• **WORK TO COMPLETE**
Reproduce word for word the part of the data that opens with the line containing "At what coordinates" and closes with the line containing "tap(421, 237)", including both of those lines. Omit the pictures from your answer.

** START MATERIAL FOR THE TASK **

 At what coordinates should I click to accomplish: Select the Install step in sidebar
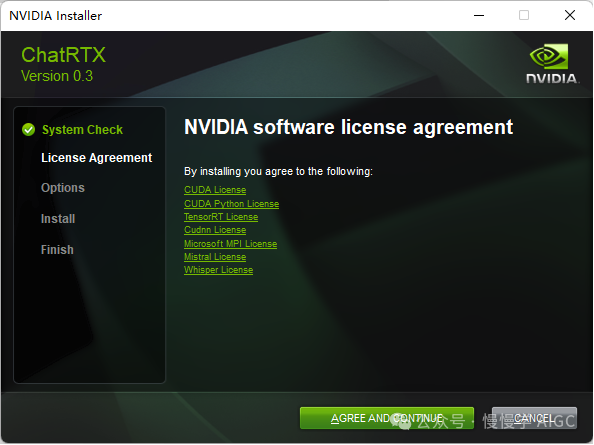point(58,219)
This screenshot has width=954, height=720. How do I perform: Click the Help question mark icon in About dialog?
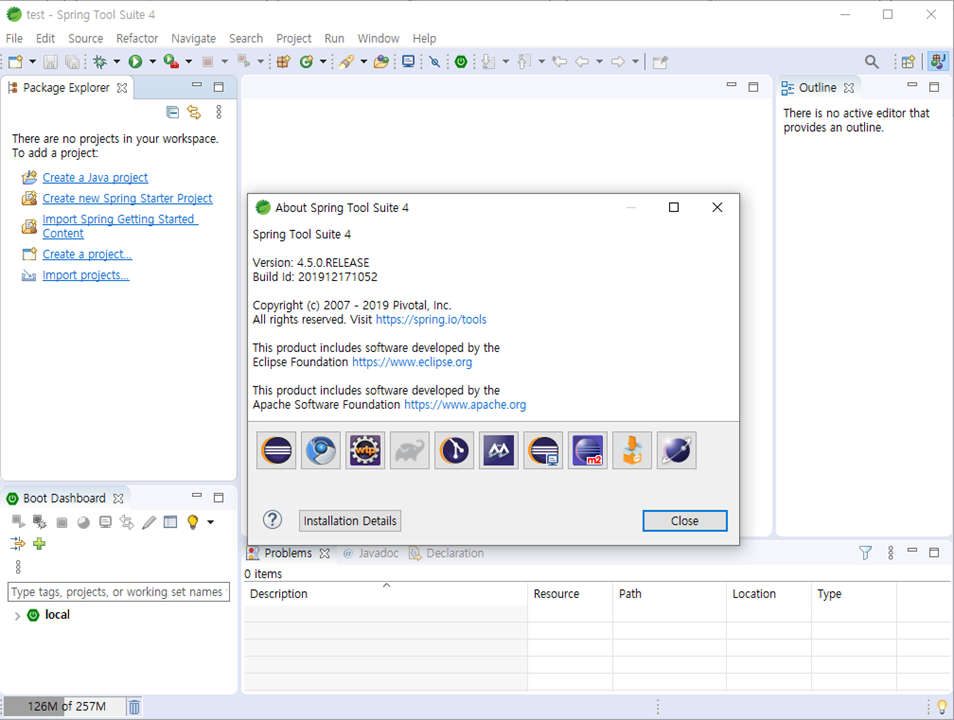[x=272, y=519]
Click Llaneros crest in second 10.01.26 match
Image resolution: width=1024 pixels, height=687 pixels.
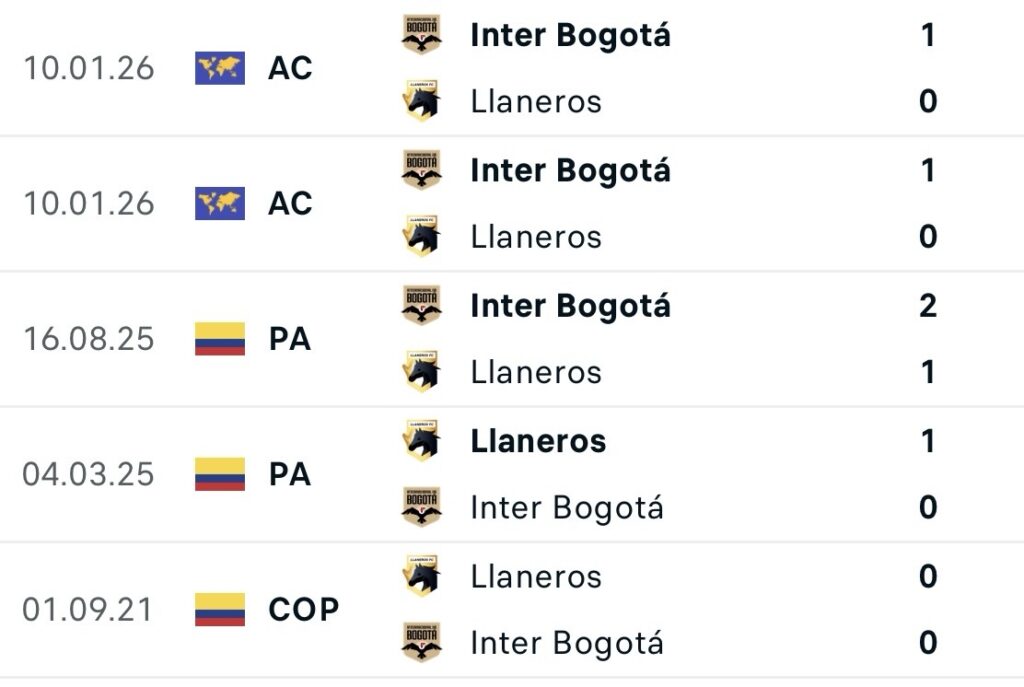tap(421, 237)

** END MATERIAL FOR THE TASK **
** START MATERIAL FOR THE TASK **

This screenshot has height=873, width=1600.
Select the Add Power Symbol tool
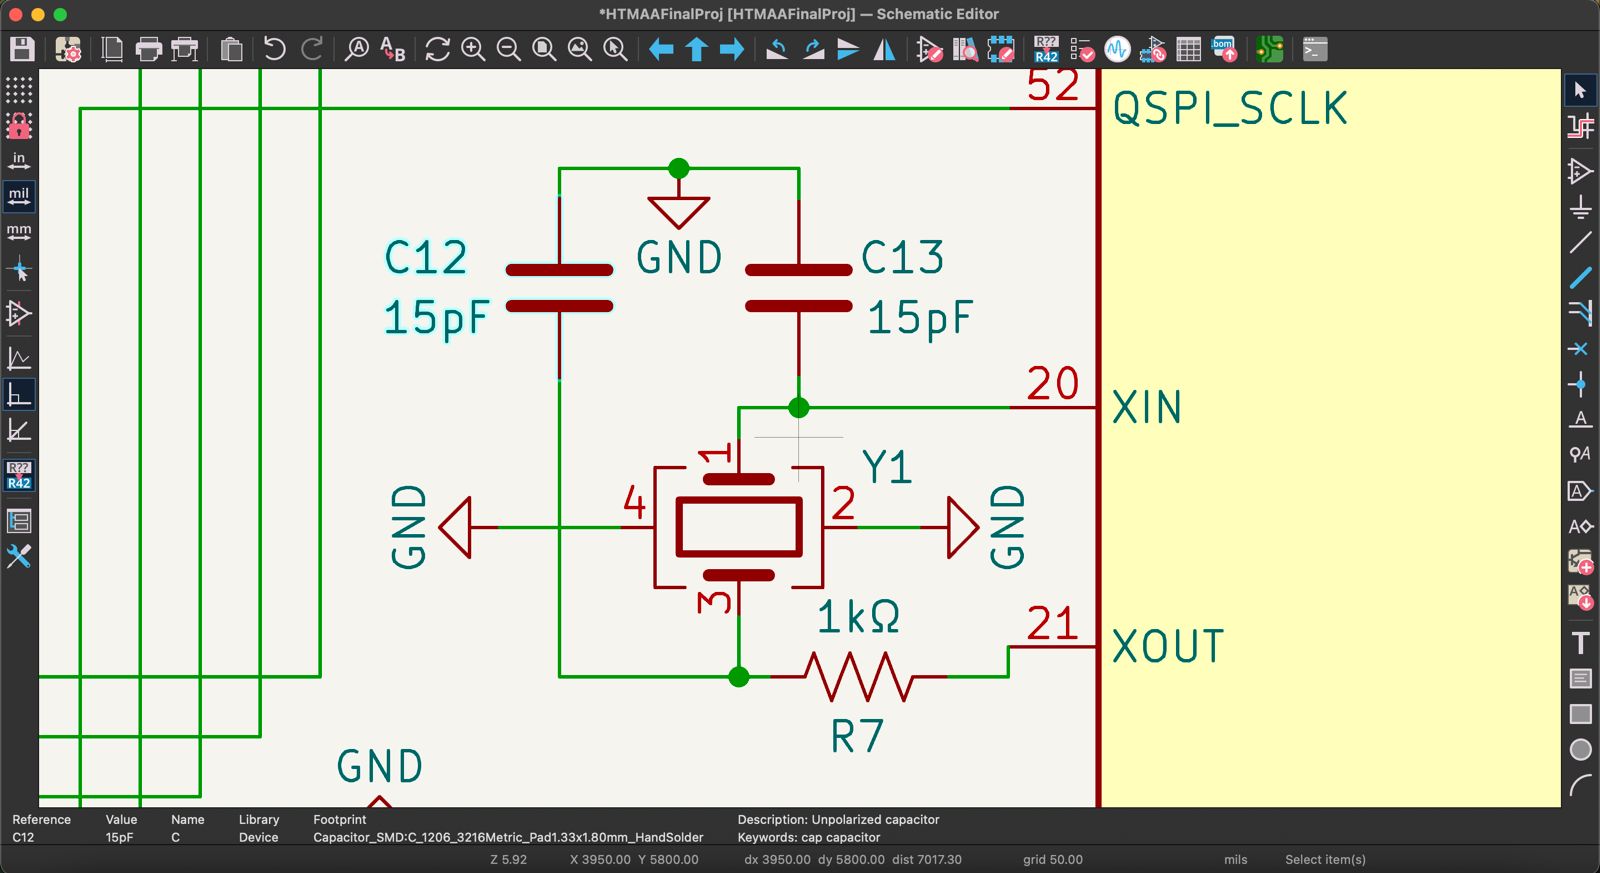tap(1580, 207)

** END MATERIAL FOR THE TASK **
** START MATERIAL FOR THE TASK **

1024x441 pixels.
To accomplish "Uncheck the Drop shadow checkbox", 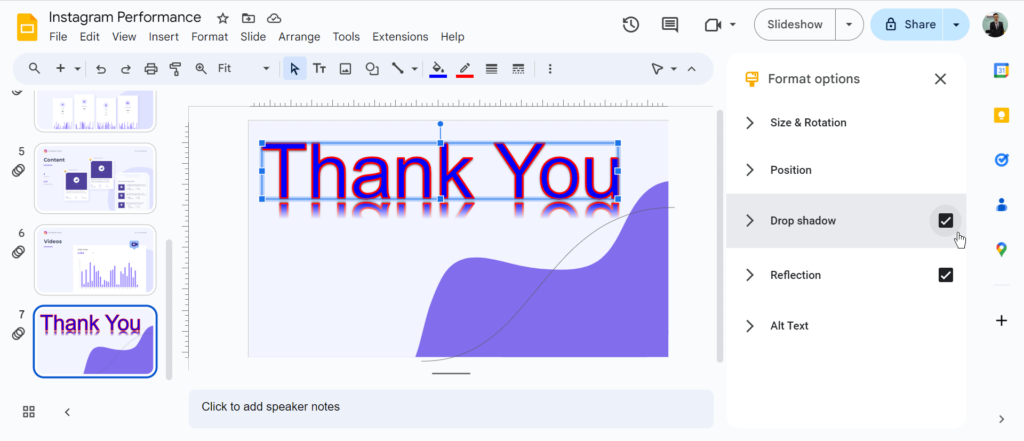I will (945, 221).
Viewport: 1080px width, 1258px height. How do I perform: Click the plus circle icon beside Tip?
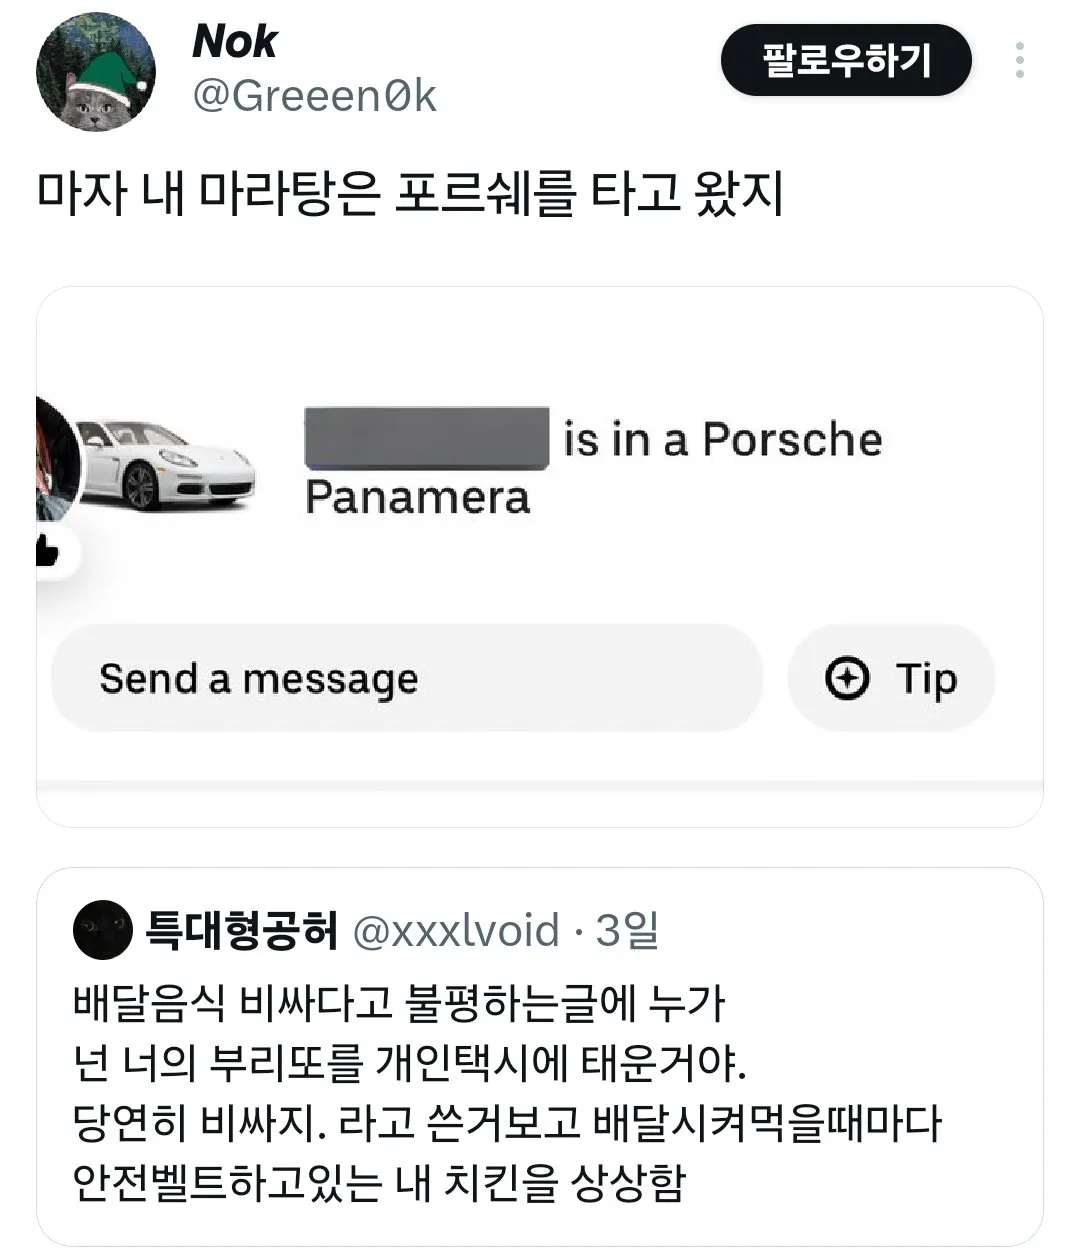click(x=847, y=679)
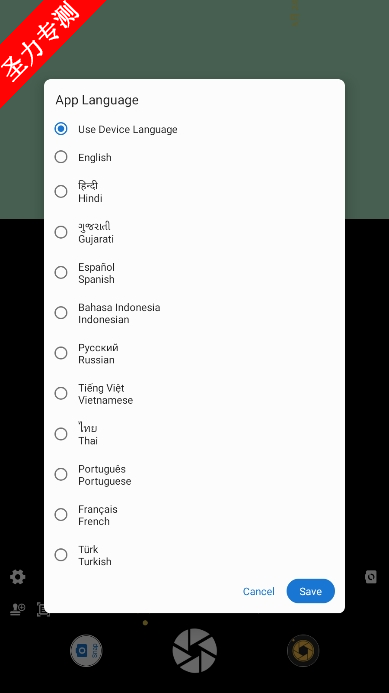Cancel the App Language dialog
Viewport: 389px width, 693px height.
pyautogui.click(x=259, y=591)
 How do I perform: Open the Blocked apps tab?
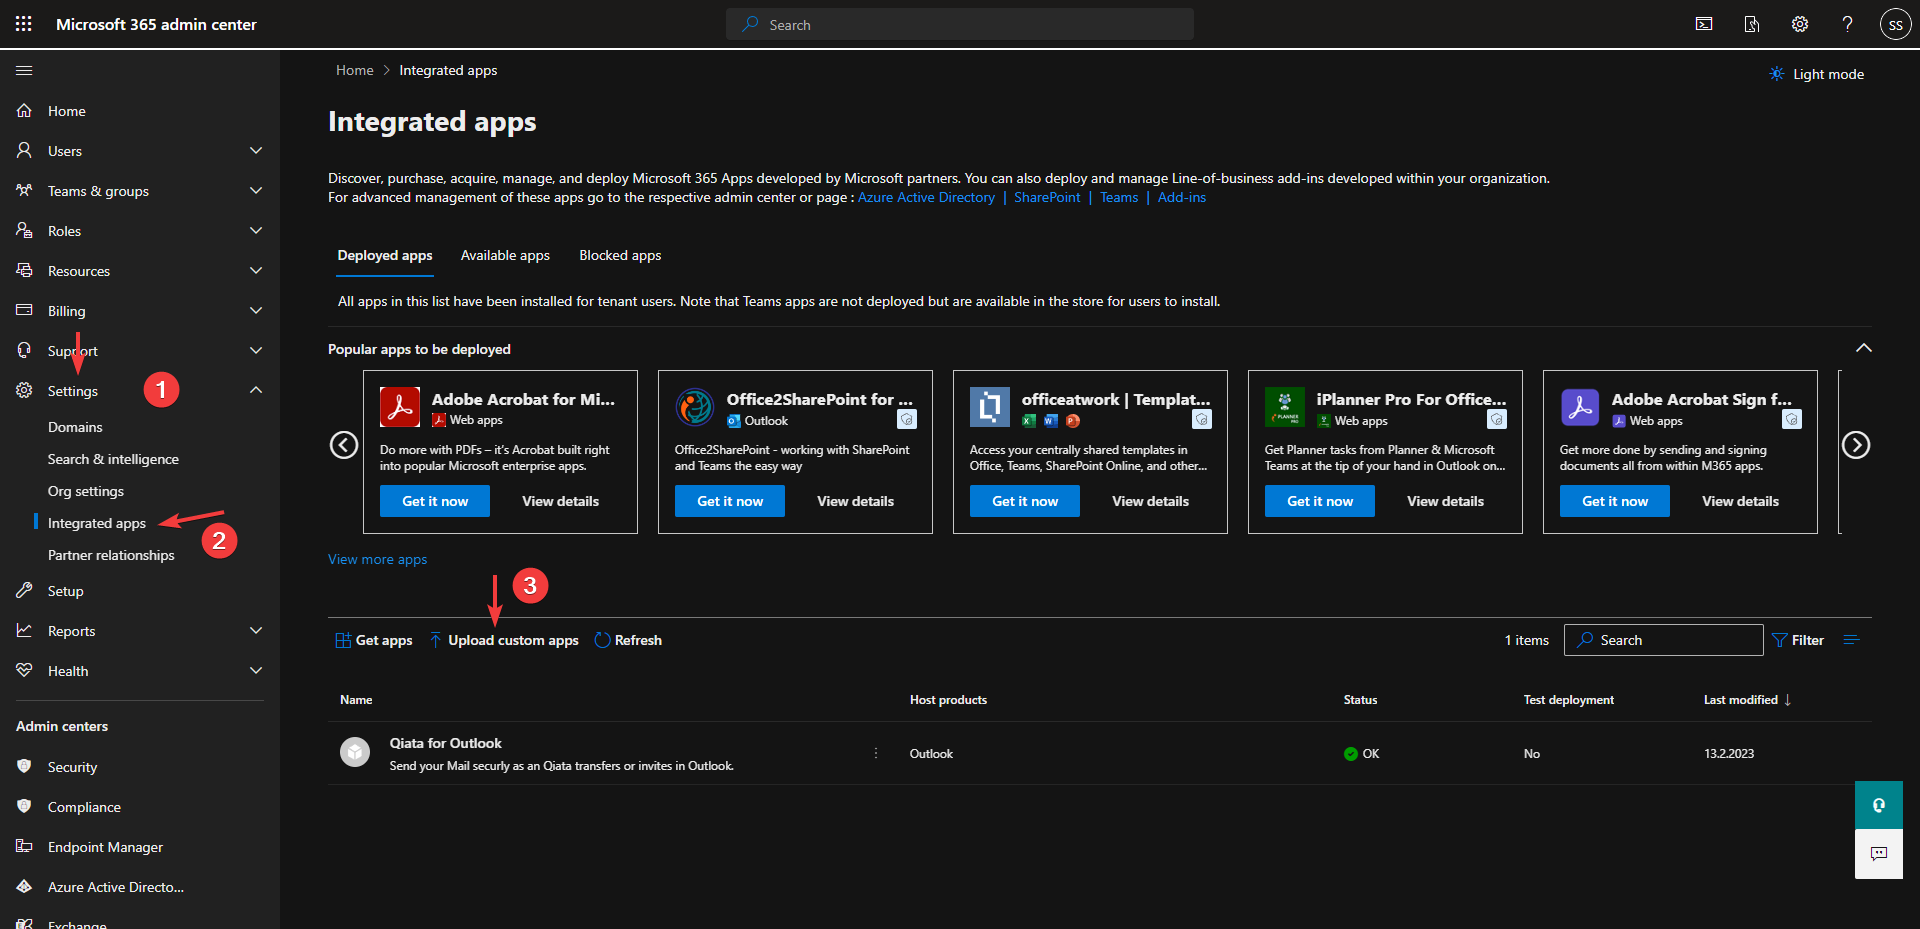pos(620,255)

** END MATERIAL FOR THE TASK **

• **FULL OUTPUT**
 At what coordinates should I click to accomplish: Select the Install step in sidebar
point(58,219)
This screenshot has width=954, height=720. How do I perform: Click the Help question mark icon in About dialog?
[x=272, y=519]
Click Llaneros crest in second 10.01.26 match
Image resolution: width=1024 pixels, height=687 pixels.
tap(421, 237)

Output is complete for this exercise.